About Us

Sandra Neubert

Sandra Neubert is a data scientist with an interest in spatial planning and ecosystem modelling. She is currently undertaking a PhD in multiple-use spatial planning in the Global South, as part of a collaborative project between the University of Queensland and the University of Exeter. Her research aims to explore how human activities in the marine environment can be effectively integrated into conservation planning to optimize benefits while minimizing the associated costs for both conservation and sustainable use.

Sandra’s experience also includes writing R packages for time-efficient and reproducible spatial planning and Shiny apps to facilitate stakeholder engagement. She is involved in creating tools for multiple projects focused on protected area design, including in the Weddell Sea (Southern Ocean) and across various Indo-Pacific island nations.

Professor Anthony Richardson

Professor Anthony J. Richardson uses mathematical, statistical, computational and spatial planning tools to investigate human impacts on our oceans - and to find solutions. Particular foci include: Marine spatial planning (where best to locate marine protected areas), Developing models of marine ecosystems (how plankton regulate fisheries productivity and carbon sequestration) and, long-term change in marine plankton.

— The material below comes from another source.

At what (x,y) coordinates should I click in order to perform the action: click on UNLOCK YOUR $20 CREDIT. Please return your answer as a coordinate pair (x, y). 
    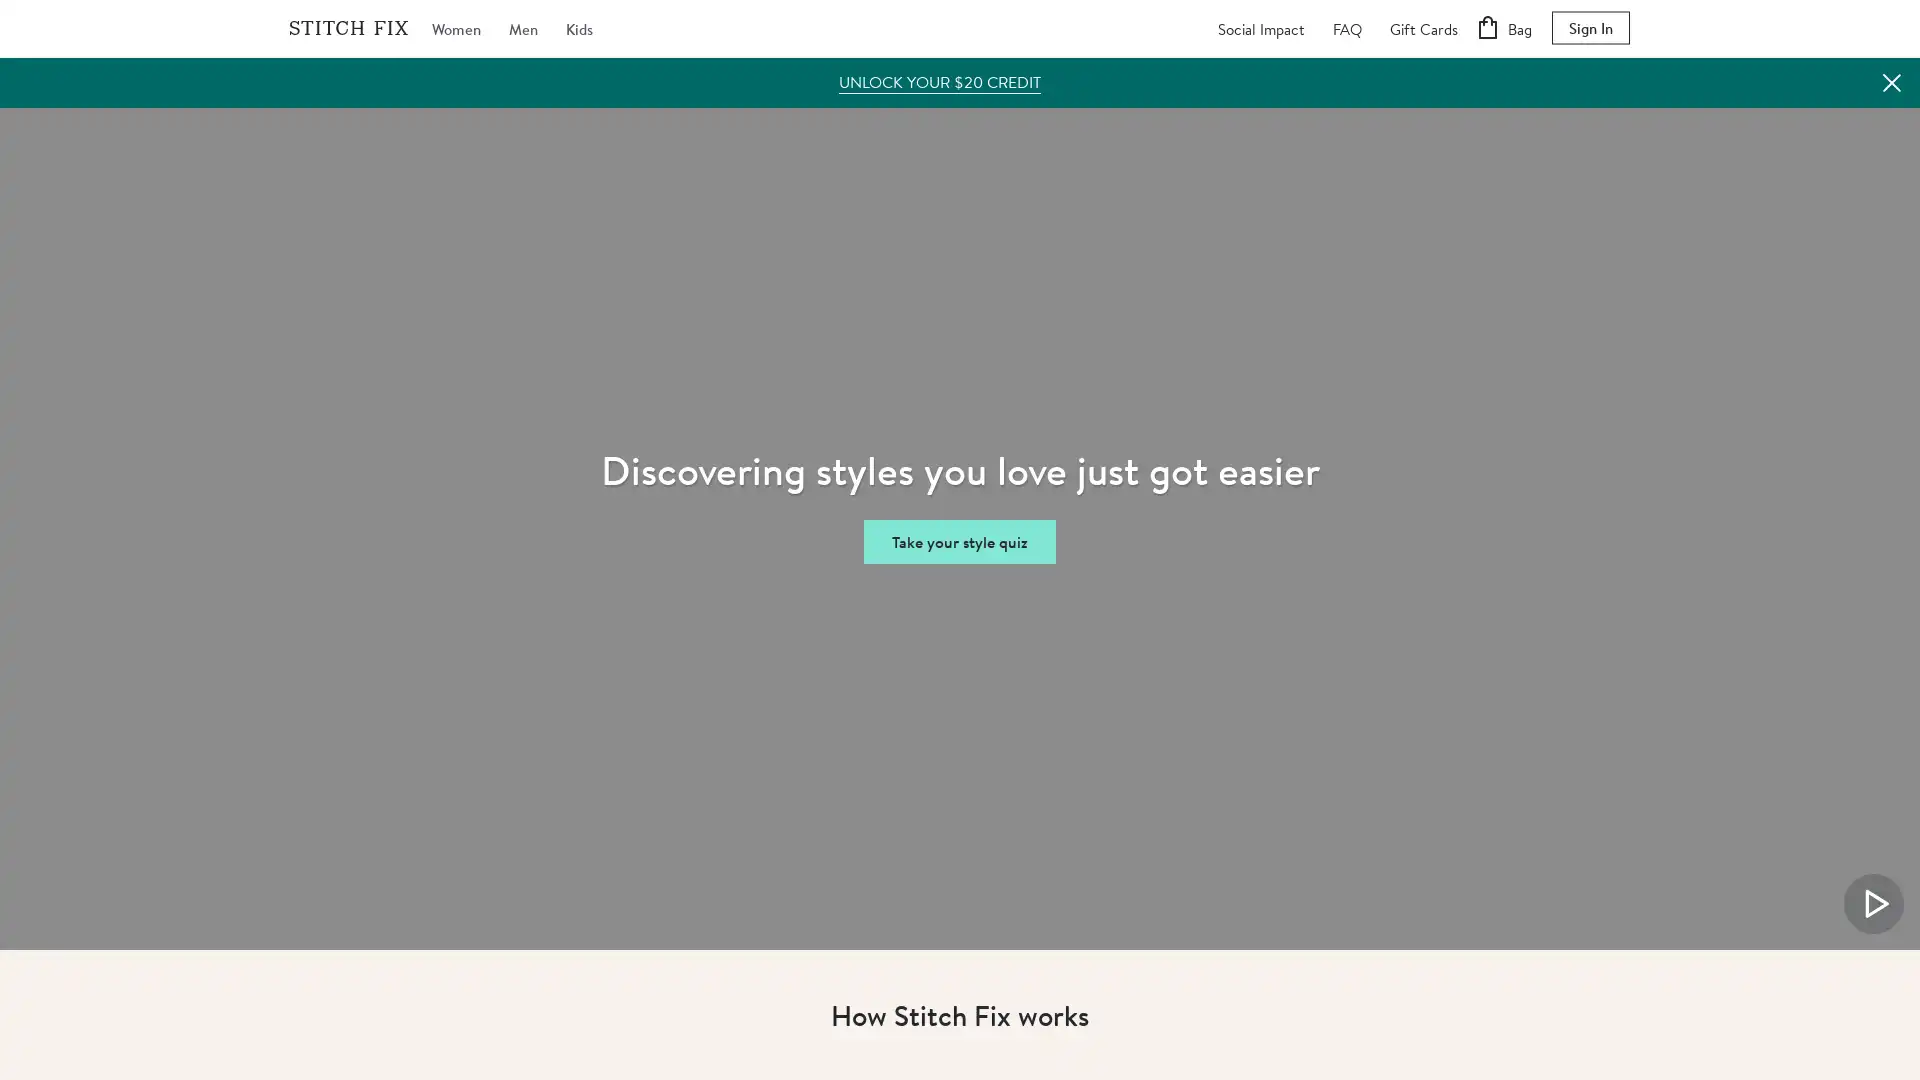
    Looking at the image, I should click on (939, 80).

Anthony holds a joint position between the School of the Environment at UQ and CSIRO Environment, Australia’s national science provider. Anthony runs a dynamic lab at the nexus between marine ecology, conservation science and mathematics. His focus is on using mathematical tools to better conserve biodiversity, predict impacts of climate change, and understand the functioning of marine ecosystems.

Dr Jason Everett

Dr Jason Everett is a biological oceanographer and data scientist. He works on understanding how oceanographic processes structure global pelagic food webs, designing climate-smart marine protected areas, and investigating the impact of climate-change on marine ecosystem function. He enjoys working with model output, including oceanographic, climate and size-spectra, and collating large observational datasets to analyse.

Recently Jason has been building R-packages and R-shiny visualisation tools and applying novel spatial planning methods to inform marine spatial management. He is currently working on tools for on-the-ground deployment in the Weddell Sea (Antarctica) and various island nations of the Pacific, Indian and Atlantic Oceans.

The latest tools released are the Biological Ocean Observer, in conjunction with the r-package planktonr.

Dr Jennifer McGowan

Dr Jennifer McGowan uses aspects of spatial ecology, economics, operations research and decision theory to help managers and practitioners make transparent, repeatable and robust decisions about the allocation of resources to inform conservation actions on the ground. She applies these skills at global and local scales to help solve a wide array of conservation challenges, from optimizing protected area network design to prioritizing countries for conservation finance initiatives to deliver return-on-investment benefits from biodiversity protection. She also invests significant time into teaching conservation planning theory and training to build capacity in governments, universities and NGOs to embrace systematic conservation planning in their biodiversity and climate adaptation strategies. Jennifer is dedicated to help get decision-support tools into the hands of the people that need them and build institutional knowledge in governments and NGOs who are working hard to save biodiversity and livelihoods on the ground.